Supplied data:
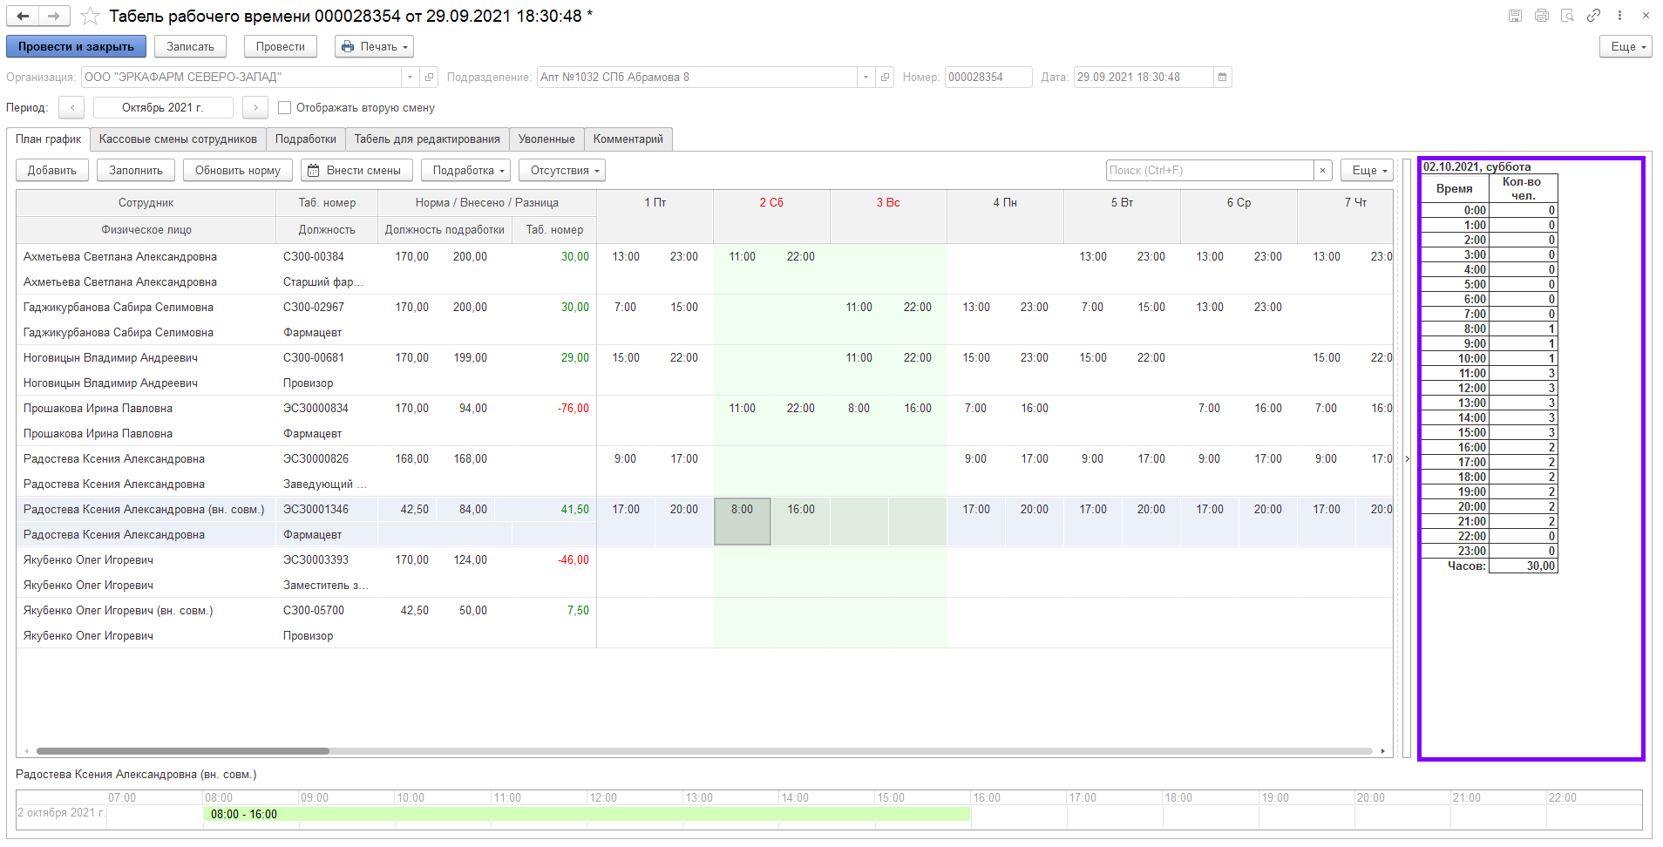Screen dimensions: 1663x847
Task: Click the Поиск (Ctrl+F) search field
Action: [1209, 171]
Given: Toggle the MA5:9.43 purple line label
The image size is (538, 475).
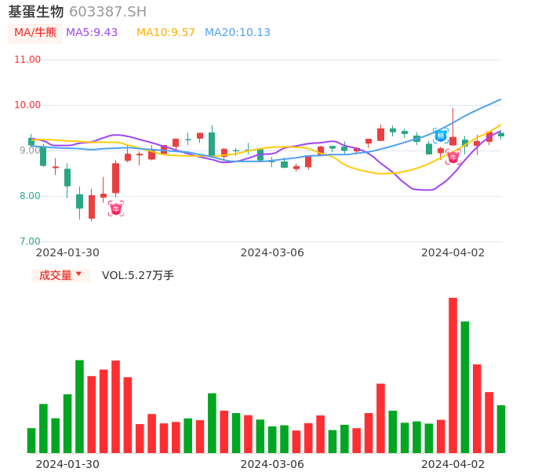Looking at the screenshot, I should [92, 33].
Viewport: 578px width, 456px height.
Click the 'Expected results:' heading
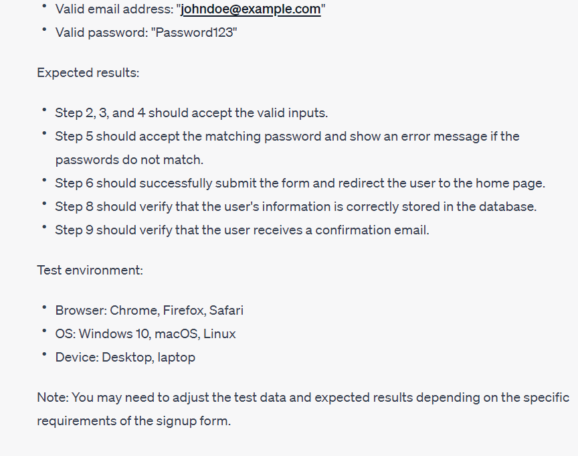[x=88, y=73]
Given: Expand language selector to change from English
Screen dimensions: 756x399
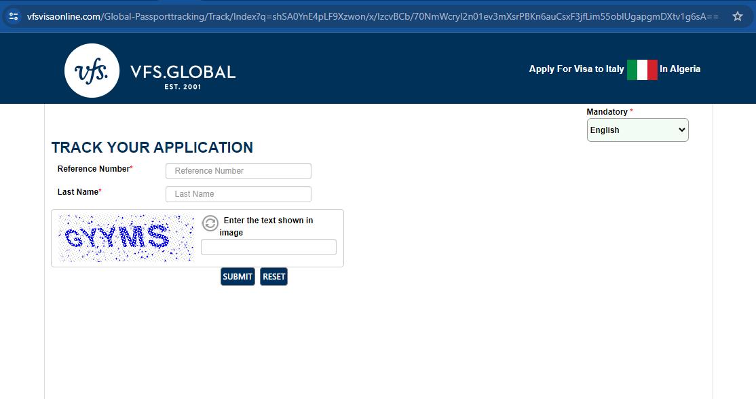Looking at the screenshot, I should pyautogui.click(x=637, y=130).
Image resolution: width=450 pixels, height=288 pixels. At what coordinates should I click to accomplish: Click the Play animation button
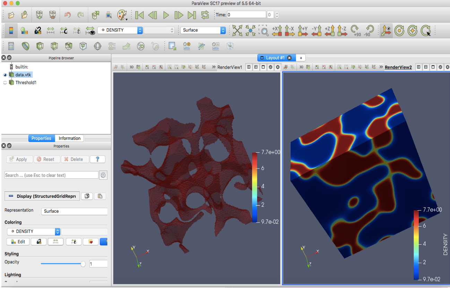[166, 15]
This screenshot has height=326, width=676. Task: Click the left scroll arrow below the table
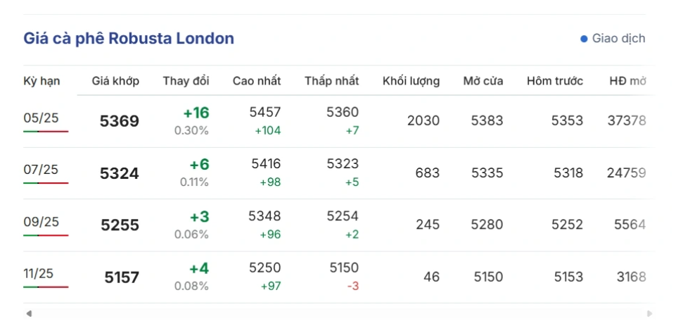tap(28, 313)
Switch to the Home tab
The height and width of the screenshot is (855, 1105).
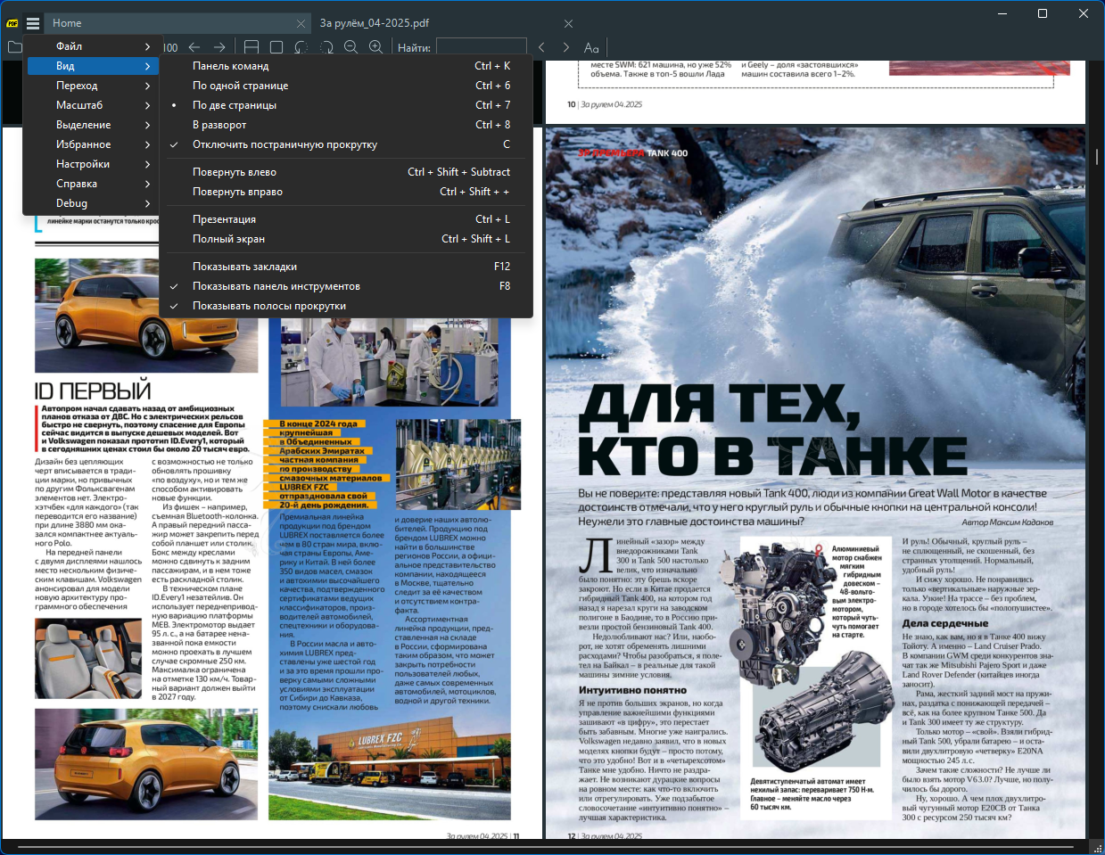pyautogui.click(x=67, y=23)
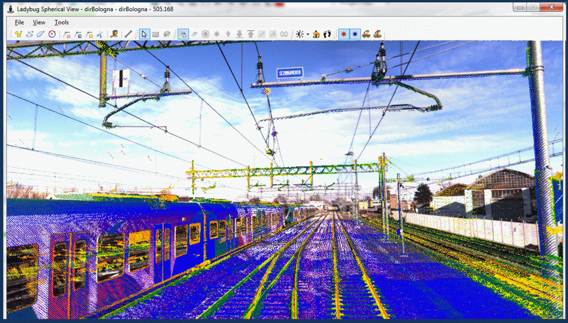Click the Ladybug application icon in title bar
The height and width of the screenshot is (323, 568).
11,9
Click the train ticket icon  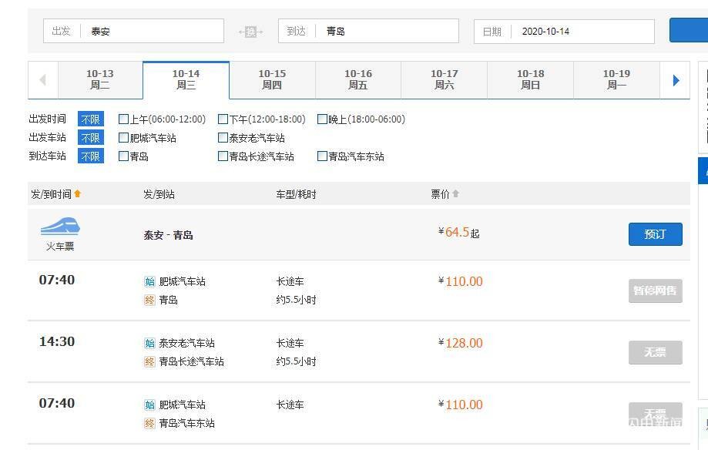click(x=60, y=227)
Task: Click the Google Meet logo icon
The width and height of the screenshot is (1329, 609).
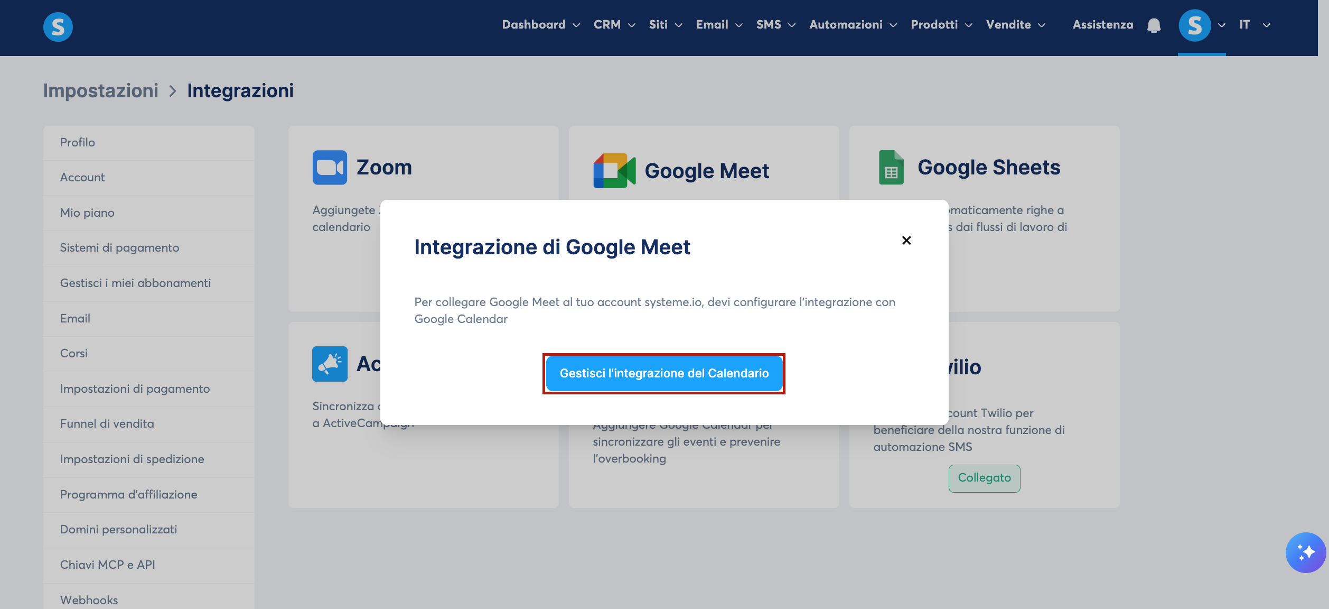Action: coord(614,171)
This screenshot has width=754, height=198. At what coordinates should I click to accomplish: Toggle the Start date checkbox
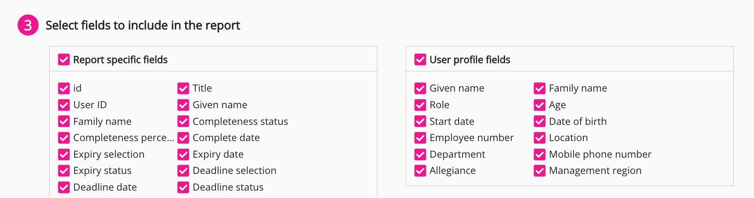[x=420, y=121]
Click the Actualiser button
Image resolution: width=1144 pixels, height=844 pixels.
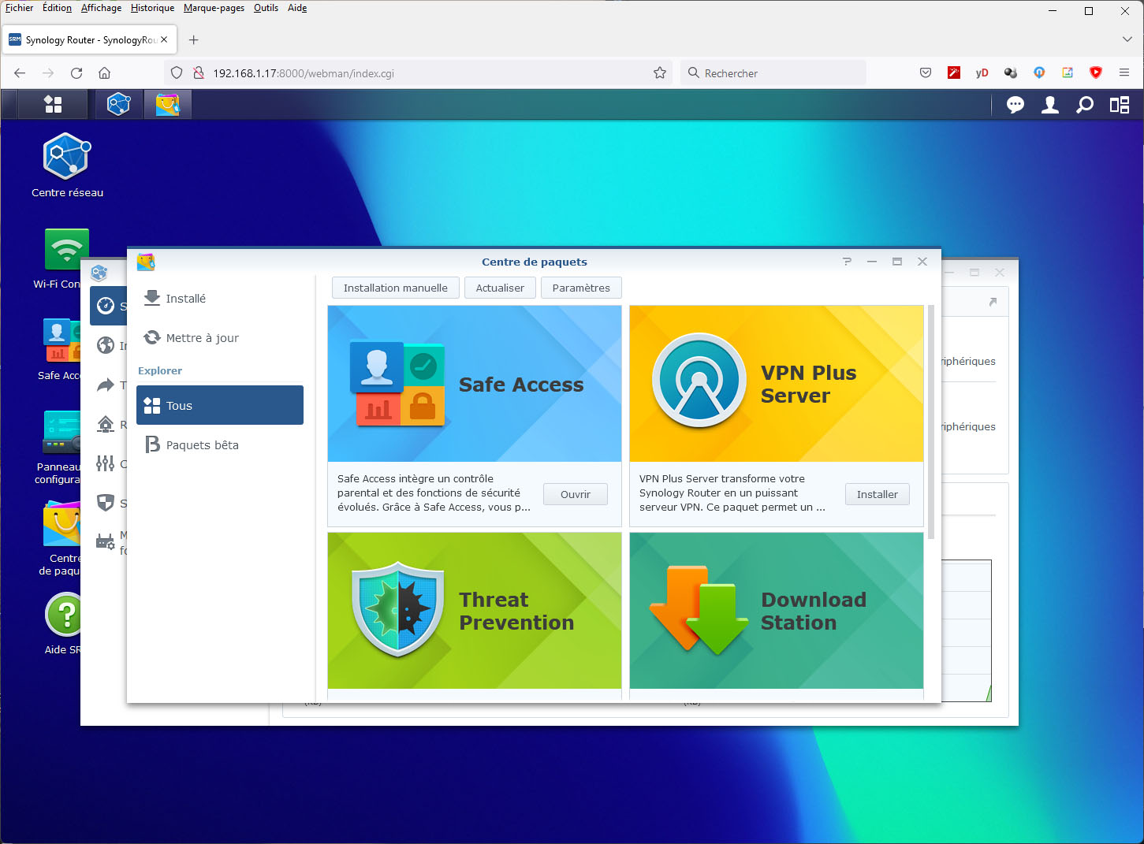click(500, 288)
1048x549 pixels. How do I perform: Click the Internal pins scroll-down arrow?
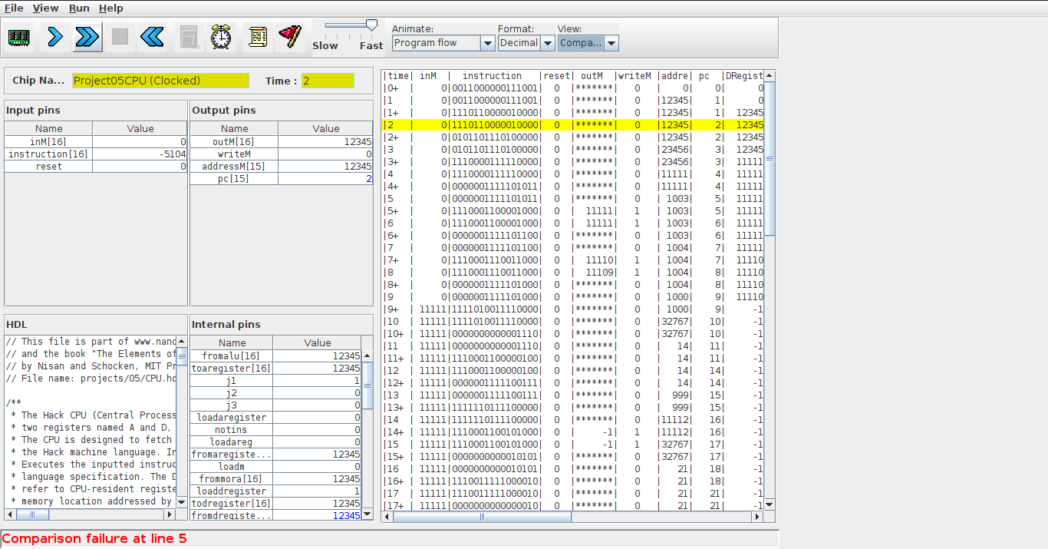[367, 514]
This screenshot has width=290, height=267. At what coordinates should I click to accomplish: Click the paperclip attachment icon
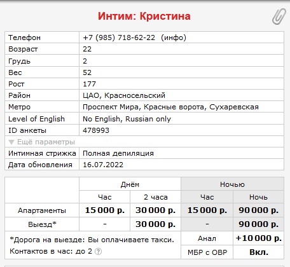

About this exercise:
Where a line of the entries above holds the word "Given", return that line.

Your solution:
Given: Toggle the MA5:9.43 purple line label
Given: Expand language selector to change from English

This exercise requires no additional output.